Try this for info on the 58 quart Xtreme direct from the manufacturer. My shipping cost was only $8. Not bad. My order was delivered within 5 days. 

http://www.coleman.com/coleman/ColemanCom/prod_Detail.asp?Product_id=6273-707&CategoryID=8580&SourcePage=PROD_CATEGORY_MAIN.ASP&SubmittingPage=Pr 

Might pay off to price compare. Some local stores may carry this. Hey, a deal's a deal.


----------



## Surf and Turf (Oct 1, 2002)

Damn just noticed my reply post didn't post.

NS4D, give me a call when you get the 2X2. Better get enough for 2.  Weekend will probably be good.

Thanks for the info on the coolers. I hope I can find the 50 qt. I got the 36 qt at SA Monday and it is too small. Checking after work.


Thanks again.


----------



## Surf and Turf (Oct 1, 2002)

Surf Stirrer, got the 58 qt. and it fits great. Was hoping for a little tighter fit, but it works with bungie. $40 at Sports Authority. Thanks for the info.


----------



## Guest (Mar 20, 2003)

The best thing is the low drain. Saves the back form the "squat, tilt, and hold" to get melted water out. Even better, I don't always feel like prepping fish after a long night on the pier. I'm looking forward to being able to dump a fresh bag of ice on top and let her sit til I'm rested and ready to handle my catch. Usually the next day.  No more melted ice surprises or fishy smelling fish. Shoot---I might even be able to make a return pier visit with the old fish still in tow.  

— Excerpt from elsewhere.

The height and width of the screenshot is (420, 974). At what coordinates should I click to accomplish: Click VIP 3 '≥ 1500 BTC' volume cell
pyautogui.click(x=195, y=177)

What's SA price on the 36 quart size?

Thanks


----------



## Surf and Turf (Oct 1, 2002)

Yes, I definitely like the low drain. Also the wheels in case I don't use the cart.

$35! I couldn't believe it was only $5 and change difference.


----------



## Guest (Mar 20, 2003)

You got the 50 qt I see. Good choice. It's a bit smaller than the wheeless 58qt. Still a good size though. Sometimes going the double duty route is the way to go. It'll be a breeze to handle when you got to pick up and head out in a hurry. Like when the word is "the fish are biting now!"

I was thinking bout velcroing a piece of suede or something on the back end between the wheels. Maybe Duck taping a flexible piece of tin or something similiar. It looks a bit low to the ground there. I wouldn't want my investment to get a hole rubbed in it. 

Thanks for the price check. I gotta pass on SA. What a difference 5 bucks made! I'll check out Walmart tomorrow for the 36 qt. Might be able to get it for around $25.

Thanks


----------